Each cluster supports up to 51.2 TiB of shared scratch storage, depending on the instance type of slurm-nfs-node-0. This scratch storage is located at /scratch/shared. The shared scratch storage is erased whenever slurm-nfs-node-0 is stopped.

The slurm_nfs_node_type variable can optionally be set in the terraform.tfvars file to configure the instance type used to create slurm-nfs-node-0. If left unconfigured, this will default to s1a.80x.

The remote scratch size on common nfs node instance types are:

  • s1a.80x: 51.2 TiB
  • s1a.40x: 25.6 TiB
  • c1a.176x: None

Shared Home Directory

The slurm-nfs-node-0 node exports a persistent /home directory that is mounted by all login nodes and all compute nodes. This offers up to 10 TiB of persistent shared storage.

The slurm_nfs_home_size variable can optionally be set in the terraform.tfvars file to configure the size of the /home nfs share.

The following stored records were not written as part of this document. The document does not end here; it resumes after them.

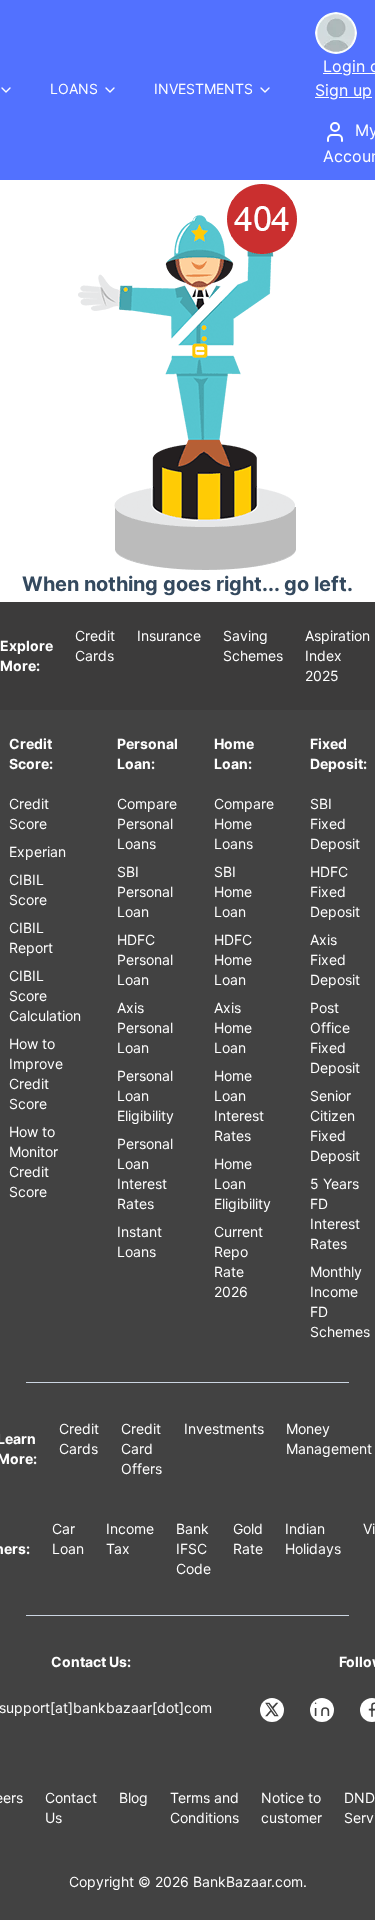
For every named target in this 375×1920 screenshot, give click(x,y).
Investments (224, 1428)
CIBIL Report (31, 937)
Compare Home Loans (244, 823)
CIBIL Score (28, 889)
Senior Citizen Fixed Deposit (335, 1125)
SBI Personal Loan (145, 891)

If left unconfigured, this will default to 10 TiB. Note that 10 TiB is the maximum currently supported by Crusoe Cloud.

Note: the lifecycle of the shared home directory is tied to the lifecycle of the cluster. Deleting the cluster will delete the shared home directory. A seperate shared data directory is recommended for storing critical data.

Shared Data Directory

The slurm_shared_volumes variable can be used to add additional shared volumes storage to the cluster. This is the recommended way to add high-performance persistent file storage to your cluster.

slurm_shared_volumes = [{
  id = "8146e3ef-4192-4f59-b2d6-6a8b3dfe5cf3"
  name = "data-01"
  mode = "read-write"
  mount_point = "/mnt/data-01"
}]

User Management

To add additional users to your cluster, configure the slurm_users variable in your terraform.tfvars file and run terraform apply. The following example adds three additional users user1, user2, and user3 to the slurm cluster.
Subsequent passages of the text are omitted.